The two main types of feature extraction methods are summarized in the sections below.
Dynamic Factor Models
“Stock and Watson [pioneers of dynamic factor models] after pointing out difficulties with [estimating the effects of a large number of similar regressors] resolve to use their factorial structure apparatus assuming from the outset that the forecast model [is a target variable that depends linearly on a small set of background variables or factors that govern the dynamics of the multitude of explanatory variables]. Stock and Watson showed…that the factors are identifiable and estimable by principal components.”
“The basic building blocks of the Dynamic Factor Model forecasting framework generalize the case of a classic factor structure assuming that [i] the set of explanatory variables is, up to idiosyncratic noise, driven by a small set of latent factors [and]…[ii] the forecasting model is a linear function of these factors allowing for response lags as predictors… An important feature of this framework is the assumption that the same factors that determine the marginal distribution of the explanatory variables also determine the conditional distribution of the target variable.”
“Factors can be identified and estimated via principal components…Principal Component Regression operates in two stages. First, the linear combinations that maximize the variance of the explanatory variables and are mutually orthogonal are extracted… Secondly, the target variable is regressed on the first couple principal components.”
“Studies that exploit a factor structure in forecasting follow a recurrent theme: First the dimension of a large panel of data is reduced to a sufficiently ‘lean’ factor structure and then the factors are used to forecast a target variable [such as an asset return]. The reduction step has so far been largely disconnected from the targeting step…Targeting comes into the picture only after a condensed latent structure is estimated and is resolved by postulating a linear relationship between the target variable y and the factors.”
Sufficient Dimension Reduction
“Sufficient Dimension Reduction (SDR) is a collection of novel tools for reducing the dimension of multivariate data in regression problems without losing inferential information on the distribution of a target variable…The reduction and targeting are carried out simultaneously as SDR identifies a sufficient function of the regressors [or explanatory variables] that preserves the information in the conditional distribution of [the targeted variables]…It is assumed that the data generating process directly generates the set of regressors without the mediation of latent factors, and conditions that ensure identification and estimation are placed directly on the marginal distribution of [target variables].”

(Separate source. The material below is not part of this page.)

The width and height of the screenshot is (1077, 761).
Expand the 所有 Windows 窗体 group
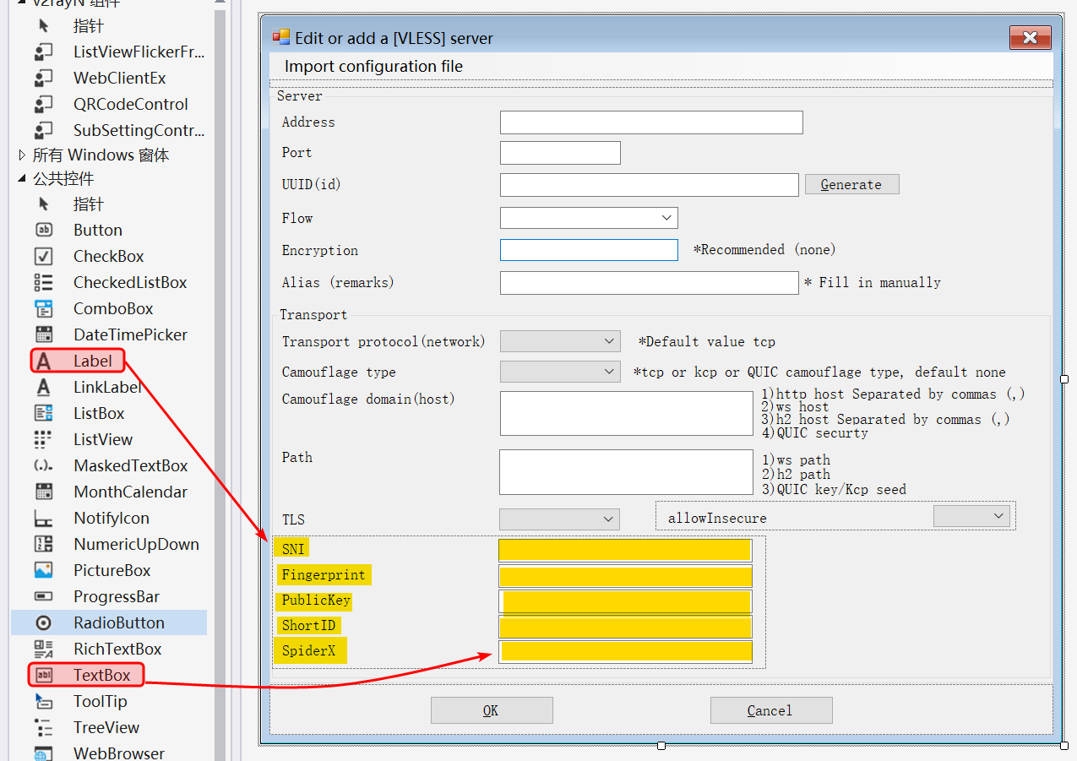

“SDR works directly with observables and seeks to identify how many and which functions of the explanatory variables are needed to fully describe the conditional cumulative distribution function.”
“Specifically, SDR aims to identify and estimate functions of the predictors so that the conditional distribution of the future target variable with respect to the functions is equal to its conditional distribution with respect to the original explanatory variables. These functions are called reductions because they preserve all the information that the explanatory variables carry about the future target variable. Obviously, only if such functions are fewer than the number of original explanatory variables do they represent proper reductions… Reductions can be either linear or nonlinear functions of the panel data.”
“In contrast to Dynamic Factor Models, SDR methods depart from the linear factor assumption. In fact, SDR methods thrive when the relationship between the target variable and the predictors contains nonlinearities.”
“In summary, our SDR approach is complementary to the Dynamic Factor Model framework…[It] is likely a better organizing framework for interpreting empirical results if the final objective is prediction…However, if the purpose is to identify the basic forces driving a panel of variables, the DFM framework remains a very effective device.”